Action item: Copy the following data exactly and drop the pictures.

Saved entries:

--- START ---

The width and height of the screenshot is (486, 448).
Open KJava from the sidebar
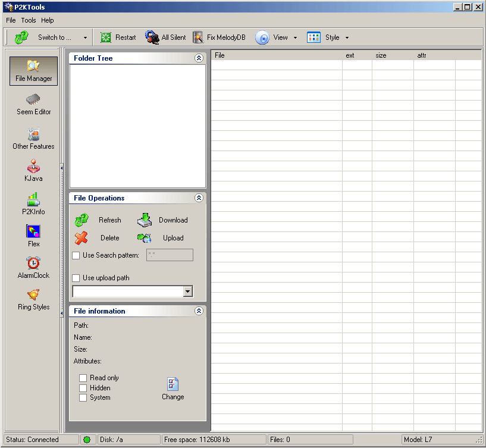point(33,171)
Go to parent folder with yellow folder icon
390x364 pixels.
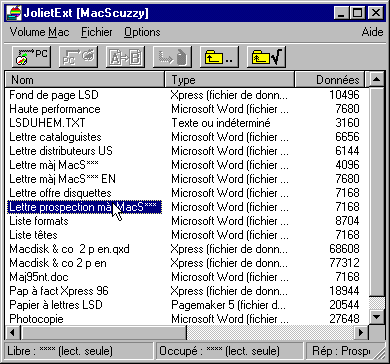219,57
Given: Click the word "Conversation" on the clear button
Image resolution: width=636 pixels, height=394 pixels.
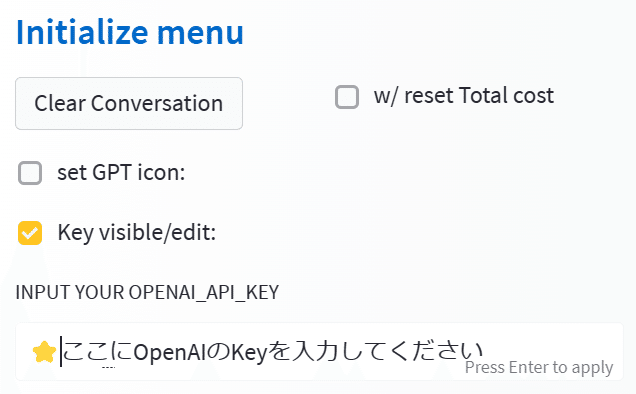Looking at the screenshot, I should (x=157, y=103).
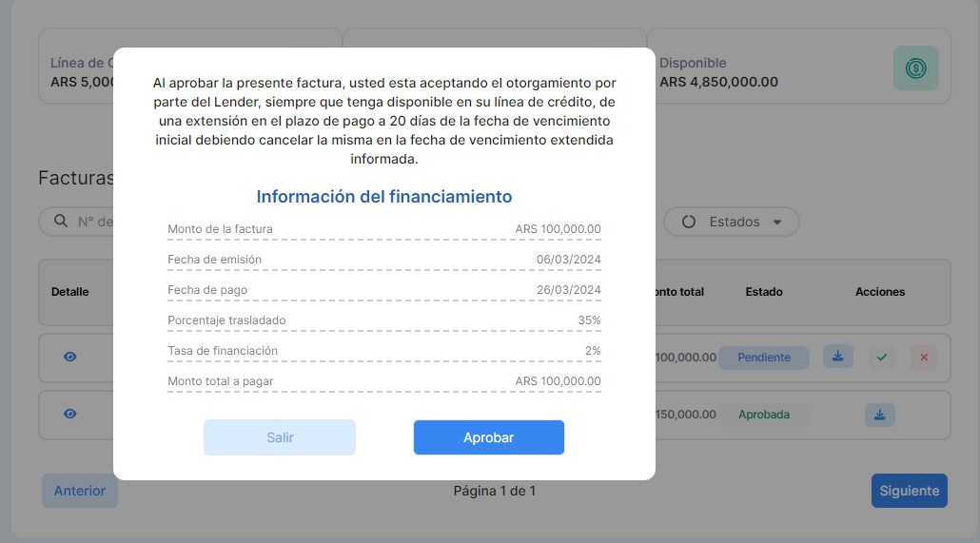Focus the invoice number search field
Image resolution: width=980 pixels, height=543 pixels.
[95, 222]
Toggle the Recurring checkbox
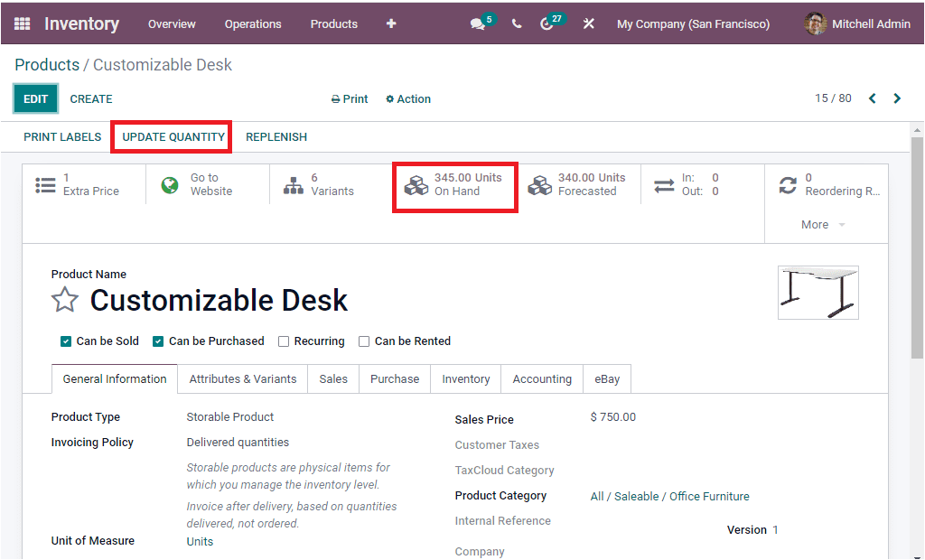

--- END ---

Answer box:
The width and height of the screenshot is (486, 448).
Open KJava from the sidebar
point(33,171)
Go to parent folder with yellow folder icon
390x364 pixels.
219,57
Given: Click the word "Conversation" on the clear button
Image resolution: width=636 pixels, height=394 pixels.
Looking at the screenshot, I should (x=157, y=103).
Focus the invoice number search field
Image resolution: width=980 pixels, height=543 pixels.
[95, 222]
Toggle the Recurring checkbox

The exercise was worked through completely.